Saved data entries:
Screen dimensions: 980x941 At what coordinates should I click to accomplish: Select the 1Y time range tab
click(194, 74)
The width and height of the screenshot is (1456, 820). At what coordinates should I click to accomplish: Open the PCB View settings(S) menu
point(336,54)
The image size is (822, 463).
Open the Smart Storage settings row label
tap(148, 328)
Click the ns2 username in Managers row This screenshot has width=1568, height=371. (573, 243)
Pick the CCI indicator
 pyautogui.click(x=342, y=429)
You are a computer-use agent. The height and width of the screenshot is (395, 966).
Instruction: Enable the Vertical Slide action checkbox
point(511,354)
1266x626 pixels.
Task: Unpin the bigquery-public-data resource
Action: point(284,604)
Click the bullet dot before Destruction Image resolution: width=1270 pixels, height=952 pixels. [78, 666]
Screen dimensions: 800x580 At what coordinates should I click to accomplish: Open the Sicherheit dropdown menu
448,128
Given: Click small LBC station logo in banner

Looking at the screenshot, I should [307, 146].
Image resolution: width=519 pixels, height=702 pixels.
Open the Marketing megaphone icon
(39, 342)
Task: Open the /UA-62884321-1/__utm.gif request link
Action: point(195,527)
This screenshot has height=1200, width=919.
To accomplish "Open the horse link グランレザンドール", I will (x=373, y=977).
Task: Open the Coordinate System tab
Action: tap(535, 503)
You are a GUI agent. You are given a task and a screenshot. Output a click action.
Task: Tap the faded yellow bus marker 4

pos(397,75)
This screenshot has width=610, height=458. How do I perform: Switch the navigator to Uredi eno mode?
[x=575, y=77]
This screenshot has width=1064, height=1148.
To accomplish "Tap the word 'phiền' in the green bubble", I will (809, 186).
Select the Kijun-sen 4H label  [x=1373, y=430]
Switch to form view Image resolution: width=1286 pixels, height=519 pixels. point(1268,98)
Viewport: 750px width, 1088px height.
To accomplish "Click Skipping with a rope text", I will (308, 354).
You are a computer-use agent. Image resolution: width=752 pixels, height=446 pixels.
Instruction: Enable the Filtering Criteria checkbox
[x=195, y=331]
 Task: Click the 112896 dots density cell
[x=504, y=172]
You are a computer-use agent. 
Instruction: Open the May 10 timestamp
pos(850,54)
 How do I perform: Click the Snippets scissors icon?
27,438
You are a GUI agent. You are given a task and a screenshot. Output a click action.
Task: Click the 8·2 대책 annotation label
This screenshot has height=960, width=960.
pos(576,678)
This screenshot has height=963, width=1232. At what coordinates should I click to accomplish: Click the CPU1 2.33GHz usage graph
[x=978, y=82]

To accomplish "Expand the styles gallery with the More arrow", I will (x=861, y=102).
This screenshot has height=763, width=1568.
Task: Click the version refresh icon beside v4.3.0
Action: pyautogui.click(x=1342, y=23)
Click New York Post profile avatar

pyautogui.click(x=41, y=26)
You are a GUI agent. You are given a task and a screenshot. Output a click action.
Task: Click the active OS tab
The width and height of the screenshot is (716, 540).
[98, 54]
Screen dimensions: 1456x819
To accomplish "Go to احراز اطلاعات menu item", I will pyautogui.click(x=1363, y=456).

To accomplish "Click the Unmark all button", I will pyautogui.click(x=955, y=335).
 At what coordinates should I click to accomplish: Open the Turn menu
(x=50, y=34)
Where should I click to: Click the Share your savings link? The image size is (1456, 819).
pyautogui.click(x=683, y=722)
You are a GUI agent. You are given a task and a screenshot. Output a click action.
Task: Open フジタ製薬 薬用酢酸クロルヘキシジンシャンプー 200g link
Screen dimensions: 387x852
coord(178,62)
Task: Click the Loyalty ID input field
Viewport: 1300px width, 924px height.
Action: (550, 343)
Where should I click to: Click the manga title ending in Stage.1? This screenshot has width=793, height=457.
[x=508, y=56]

_Problem statement:_ Exact copies of the lines from the start of the data up to the line holding "You are a computer-use agent. The", both included, are all that is needed.

_Solution to the problem:_
Screen dimensions: 980x941 At what coordinates should I click to accomplish: Select the 1Y time range tab
click(194, 74)
The width and height of the screenshot is (1456, 820). At what coordinates should I click to accomplish: Open the PCB View settings(S) menu
point(336,54)
The image size is (822, 463).
Open the Smart Storage settings row label
tap(148, 328)
Click the ns2 username in Managers row This screenshot has width=1568, height=371. (573, 243)
Pick the CCI indicator
 pyautogui.click(x=342, y=429)
You are a computer-use agent. The height and width of the screenshot is (395, 966).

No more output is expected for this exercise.